2. Ascertaining the differences between the prior art and the claims at issue.
3. Resolving the level of ordinary skill in the pertinent art.
4. Considering objective evidence present in the application indicating obviousness or nonobviousness.
This application currently names joint inventors. In considering patentability of the claims the examiner presumes that the subject matter of the various claims was commonly owned as of the effective filing date of the claimed invention(s) absent any evidence to the contrary.  Applicant is advised of the obligation under 37 CFR 1.56 to point out the inventor and effective filing dates of each claim that was not commonly owned as of the effective filing date of the later invention in order for the examiner to consider the applicability of 35 U.S.C. 102(b)(2)(C) for any potential 35 U.S.C. 102(a)(2) prior art against the later invention.
Claims 1, 2, 7, 12, 16 and 19 are rejected under pre-AIA  35 U.S.C. 103(a) as being unpatentable over Harsham et al., (US Pub. 2014/0372120) in view of Chen et al., (US Pub. 2021/0350786, filed on 2020-05-07).
Regarding claim 1, Harsham discloses an end-to-end automatic speech recognition (ASR) system comprising: 
interface configured to acquire acoustic feature sequence including utterances; 
a memory configured to store computer-executable ASR program modules including a context-expanded transformer network including [an encoder network and a decoder network, a beam search decoder and a speech-segment update module]; 
a processor, in connection with the memory, configured to repeatedly decode the utterances by performing steps of: 
 speech and text segments using the acoustic feature sequence and a token sequence provided from the [beam search decoder] ([0035]-[0042] receiving speech signal and determining a set of interpretations/recognition results that resembles the sequence of words represented by the speech; Fig. 2B, examples of the set of interpretations of the speech 240); 
updating the speech segment by appending the acoustic feature sequence to a last of the speech segment and updating the text segment by appending a token sequence of the recognition result for a previous utterance to a last of the text segment ([0035]-[0042] receiving continuous speech signal and determining text segment according to the received speech);
receiving the updated speech segment, the updated text segment and a partial token sequence from the [beam search decoder] ([0035]-[0042] receiving speech segments and determining a set of interpretations/recognition results that resembles the sequence of words represented by the speech);
estimating token probabilities for the [beam search decoder] based on the speech and text segments ([0035]-[0042] and Fig. 2B, estimating probabilities of sequences of acoustic features by using an acoustic model and probability of a sequence of words by using a language model); and 
finding a most probable token sequence as a speech recognition result from the estimated token probabilities using the beam search decoder ([0035]-[0042] Each recognition results/interpretation is “associated with a recognition confidence value, e.g., a score representing correctness of an interpretation in representing the sequence of words. … For each input speech segment, the speech recognition module can determine the recognition result, e.g., a word, with the largest recognition confidence value, yielding a sequence of words that is considered to represent the input speech sequence).
Harsham does not explicitly teach, however, Chen does explicitly teach including the bracketed limitation:
ASR program modules including a context-expanded transformer network including [an encoder network and a decoder network, a beam search decoder and a speech-segment update module]; and [beam search decoder] (Chen, Figs. 2A and 2B, [0034]-[0045][0082] ASR model 200 may include an end-to-end (E2E) sequence-to-sequence model and includes Recurrent Neural Network which includes an encoder 211, decoder/softmax 240; “the set of output labels can include wordpieces and/or entire words, in addition to or instead of graphemes.
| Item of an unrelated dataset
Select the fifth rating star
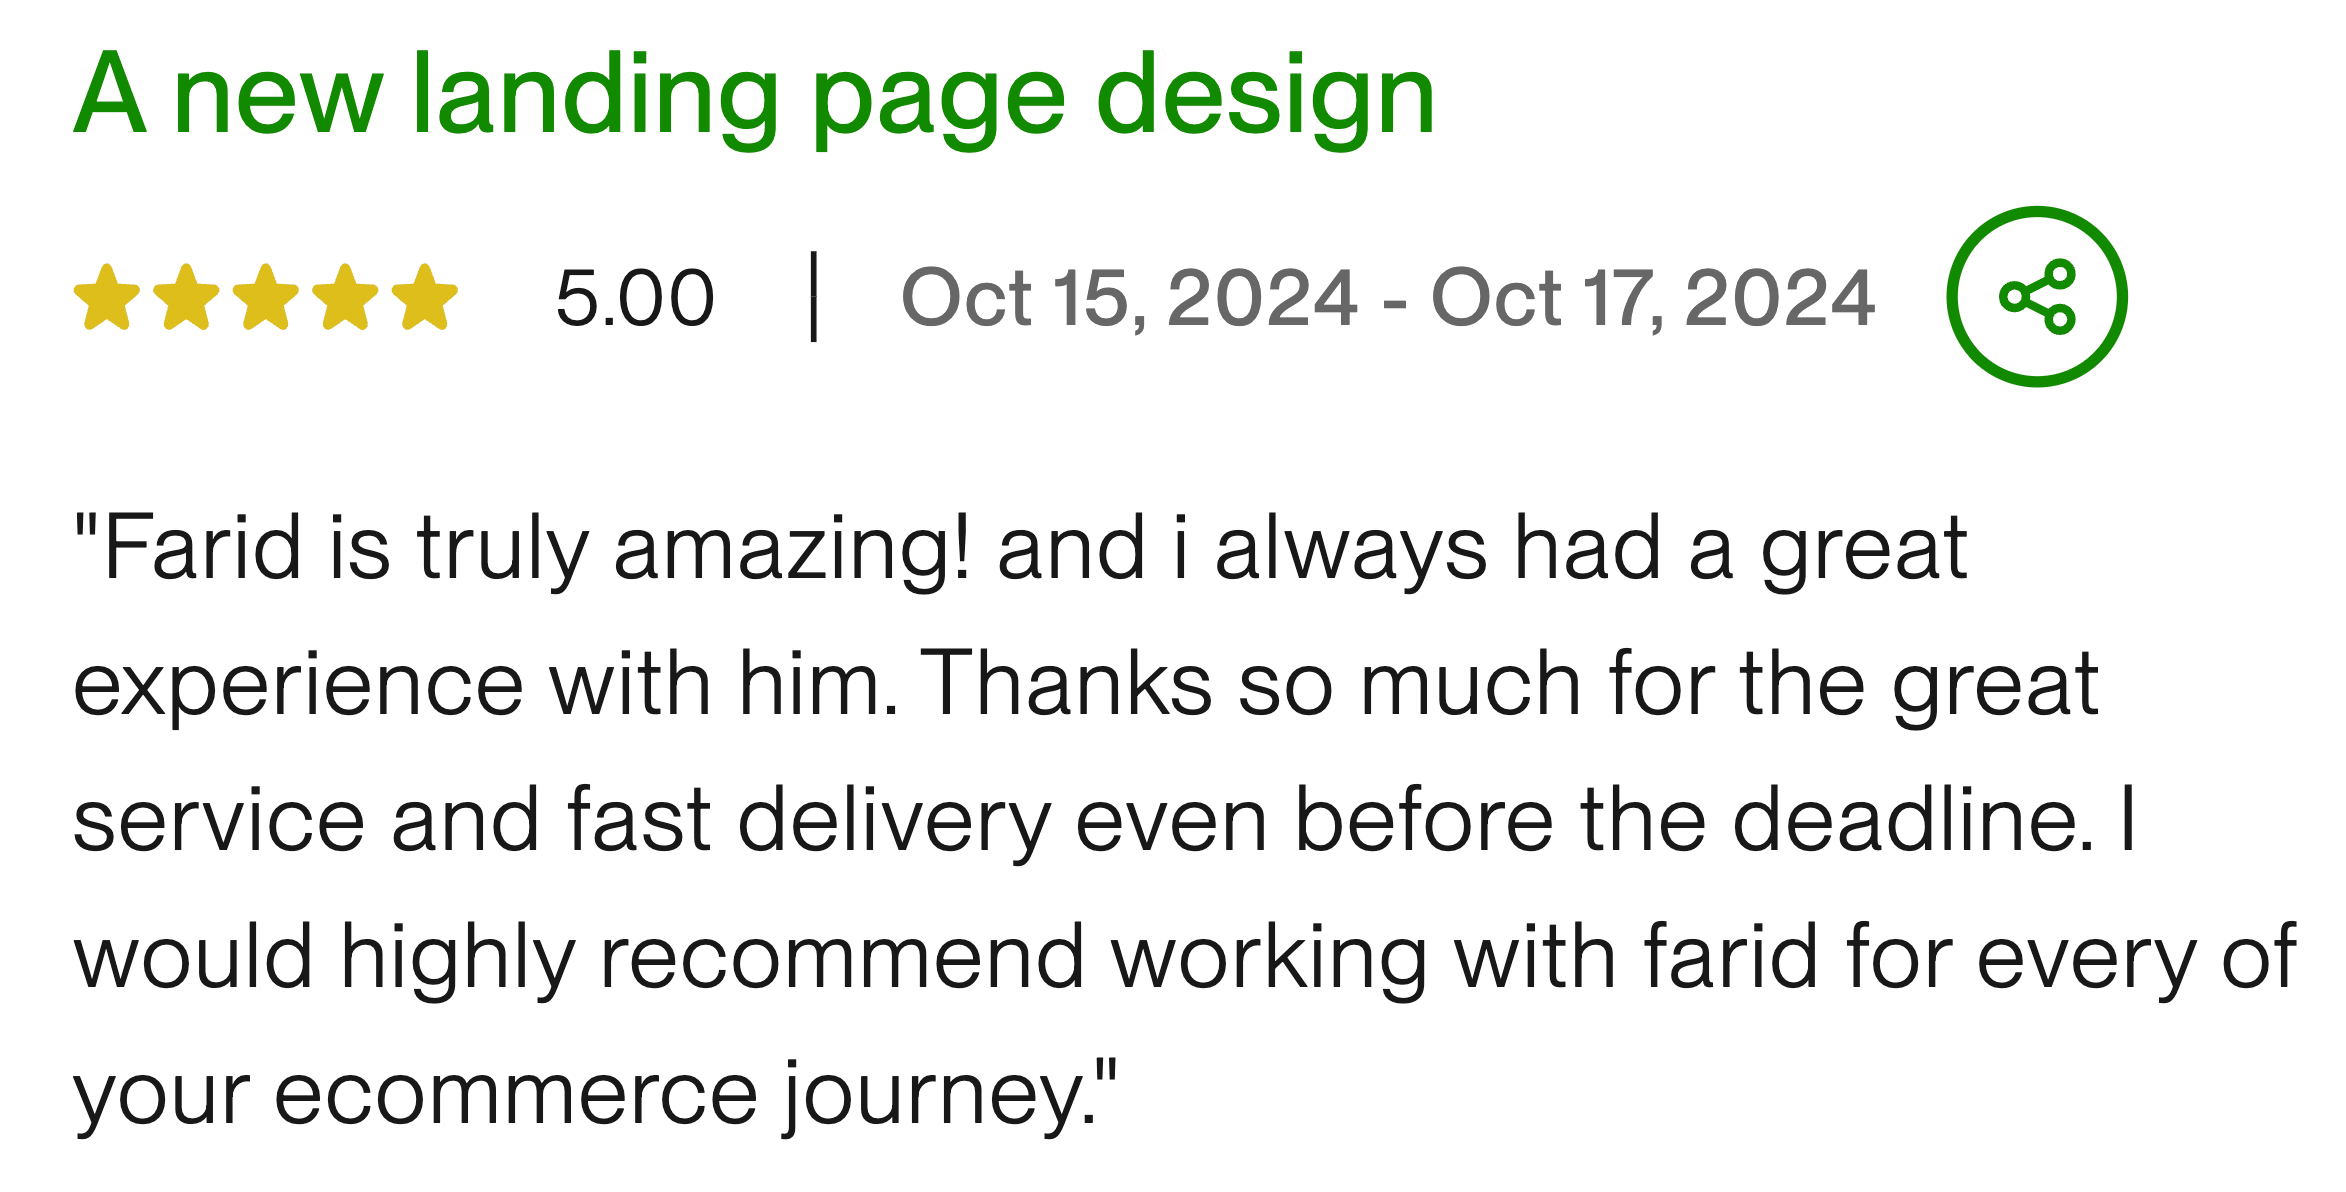pyautogui.click(x=425, y=297)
The output distribution of the joint network 230 can include a posterior probability value for each of the different output labels”);
receiving the updated speech segment, the updated text segment and a partial token sequence from the [beam search decoder] (Chen, [0041]-[0045] decoder 231 “takes the attention context output by the attender 221, as well as an embedding of the previous prediction”); and
estimating token probabilities for the [beam search decoder] based on the speech and text segments (Chen, [0038] “The probability distribution can then be used to select and assign scores to candidate orthographic elements (e.g., graphemes, wordpieces, and/or words) in a beam search process (e.g., by the Softmax layer 240)”).
Therefore, it would have been obvious to one of ordinary skill before the effective filing date of the claimed invention to incorporate the system and the method recognize speech including a sequence of words as taught by Harsham with the method of including an end-to-end (E2E) sequence-to-sequence model and includes Recurrent Neural Network as taught by Chen to improves the accuracy of the ASR model in order to decrease a low word error rate with training models on larger training datasets (Chen, [0002]).
Regarding claim 2, Harsham in view of Chen discloses the ASR system of claim 1, and Harsham further discloses:
an output interface configured to generate text data according to the most probable token sequence ([0086] recognition result may output on a display).
Regarding claim 7, Harsham in view of Chen discloses the ASR system of claim 1, and Harsham further discloses:
wherein the updating the speech segment is performed by appending the acoustic feature sequence, wherein the updating text segment(s) is performed by appending a token sequence of the recognition result for a previous utterance to a last of the text segment ([0035]-[0042] receiving continuous speech signal and determining text segment according to the received speech);
Regarding claim 12, Harsham in view of Chen discloses the ASR system of claim 1, and Chen further discloses:wherein the transformer is configured to accept multiple utterances at once and predict output tokens for a last utterance using previous utterances (Chen, [0042][0043] predicting the next output).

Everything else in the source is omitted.